**Directions**.
Each entry, in full: reproduce it exactly.

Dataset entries
☆ ☆ ☆

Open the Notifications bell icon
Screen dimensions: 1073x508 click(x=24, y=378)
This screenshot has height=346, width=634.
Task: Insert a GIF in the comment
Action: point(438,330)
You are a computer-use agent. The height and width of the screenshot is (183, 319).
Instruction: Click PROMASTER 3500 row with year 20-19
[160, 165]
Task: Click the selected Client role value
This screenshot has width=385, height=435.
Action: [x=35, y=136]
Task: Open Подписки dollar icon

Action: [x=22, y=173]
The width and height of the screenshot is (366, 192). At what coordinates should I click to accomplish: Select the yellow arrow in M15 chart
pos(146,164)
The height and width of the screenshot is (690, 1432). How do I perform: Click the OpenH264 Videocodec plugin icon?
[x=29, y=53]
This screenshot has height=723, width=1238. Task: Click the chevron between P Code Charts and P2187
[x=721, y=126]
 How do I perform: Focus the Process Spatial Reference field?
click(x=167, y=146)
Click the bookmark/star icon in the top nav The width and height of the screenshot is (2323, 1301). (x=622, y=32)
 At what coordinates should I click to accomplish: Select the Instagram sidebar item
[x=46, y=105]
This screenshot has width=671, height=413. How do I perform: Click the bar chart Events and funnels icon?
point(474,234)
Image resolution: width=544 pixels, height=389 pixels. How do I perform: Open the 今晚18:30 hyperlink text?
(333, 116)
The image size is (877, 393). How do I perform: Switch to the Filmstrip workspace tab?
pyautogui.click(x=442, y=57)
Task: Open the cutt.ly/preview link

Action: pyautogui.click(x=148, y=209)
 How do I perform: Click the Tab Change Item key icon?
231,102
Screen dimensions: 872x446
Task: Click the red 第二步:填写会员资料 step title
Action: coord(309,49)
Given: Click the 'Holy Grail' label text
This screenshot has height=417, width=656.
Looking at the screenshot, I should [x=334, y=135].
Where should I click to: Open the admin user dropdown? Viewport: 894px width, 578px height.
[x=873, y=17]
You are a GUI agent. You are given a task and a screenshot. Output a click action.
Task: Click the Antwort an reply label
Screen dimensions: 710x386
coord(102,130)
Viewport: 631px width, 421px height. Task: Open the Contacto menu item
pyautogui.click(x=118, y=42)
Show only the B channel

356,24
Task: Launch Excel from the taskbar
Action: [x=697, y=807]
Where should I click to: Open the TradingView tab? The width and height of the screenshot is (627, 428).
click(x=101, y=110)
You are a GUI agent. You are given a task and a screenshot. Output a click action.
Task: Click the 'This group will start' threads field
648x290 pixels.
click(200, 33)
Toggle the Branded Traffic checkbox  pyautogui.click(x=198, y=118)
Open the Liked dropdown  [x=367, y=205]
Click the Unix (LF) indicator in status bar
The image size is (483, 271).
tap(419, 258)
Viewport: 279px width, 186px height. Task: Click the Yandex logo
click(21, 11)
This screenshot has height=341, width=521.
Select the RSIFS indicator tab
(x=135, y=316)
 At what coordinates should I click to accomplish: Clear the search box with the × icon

☆ ☆ ☆

**Written answer**.
Open the Notifications bell icon
Screen dimensions: 1073x508 click(x=24, y=378)
This screenshot has height=346, width=634.
Task: Insert a GIF in the comment
Action: point(438,330)
You are a computer-use agent. The height and width of the screenshot is (183, 319).
Instruction: Click PROMASTER 3500 row with year 20-19
[160, 165]
Task: Click the selected Client role value
This screenshot has width=385, height=435.
Action: [x=35, y=136]
Task: Open Подписки dollar icon

Action: [x=22, y=173]
The width and height of the screenshot is (366, 192). At what coordinates should I click to accomplish: Select the yellow arrow in M15 chart
pos(146,164)
The height and width of the screenshot is (690, 1432). How do I perform: Click the OpenH264 Videocodec plugin icon?
[x=29, y=53]
This screenshot has height=723, width=1238. Task: Click the chevron between P Code Charts and P2187
[x=721, y=126]
 How do I perform: Focus the Process Spatial Reference field?
click(x=167, y=146)
Click the bookmark/star icon in the top nav The width and height of the screenshot is (2323, 1301). (x=622, y=32)
 At what coordinates should I click to accomplish: Select the Instagram sidebar item
[x=46, y=105]
This screenshot has width=671, height=413. How do I perform: Click the bar chart Events and funnels icon?
point(474,234)
Image resolution: width=544 pixels, height=389 pixels. How do I perform: Open the 今晚18:30 hyperlink text?
(333, 116)
The image size is (877, 393). How do I perform: Switch to the Filmstrip workspace tab?
pyautogui.click(x=442, y=57)
Task: Open the cutt.ly/preview link

Action: pyautogui.click(x=148, y=209)
 How do I perform: Click the Tab Change Item key icon?
231,102
Screen dimensions: 872x446
Task: Click the red 第二步:填写会员资料 step title
Action: coord(309,49)
Given: Click the 'Holy Grail' label text
This screenshot has height=417, width=656.
Looking at the screenshot, I should [x=334, y=135].
Where should I click to: Open the admin user dropdown? Viewport: 894px width, 578px height.
[x=873, y=17]
You are a GUI agent. You are given a task and a screenshot. Output a click action.
Task: Click the Antwort an reply label
Screen dimensions: 710x386
coord(102,130)
Viewport: 631px width, 421px height. Task: Open the Contacto menu item
pyautogui.click(x=118, y=42)
Show only the B channel

356,24
Task: Launch Excel from the taskbar
Action: [x=697, y=807]
Where should I click to: Open the TradingView tab? The width and height of the screenshot is (627, 428).
click(x=101, y=110)
You are a GUI agent. You are given a task and a screenshot. Output a click action.
Task: Click the 'This group will start' threads field
648x290 pixels.
click(200, 33)
Toggle the Branded Traffic checkbox  pyautogui.click(x=198, y=118)
Open the Liked dropdown  [x=367, y=205]
Click the Unix (LF) indicator in status bar
The image size is (483, 271).
tap(419, 258)
Viewport: 279px width, 186px height. Task: Click the Yandex logo
click(21, 11)
This screenshot has height=341, width=521.
Select the RSIFS indicator tab
(x=135, y=316)
 At what coordinates should I click to accomplish: Clear the search box with the × icon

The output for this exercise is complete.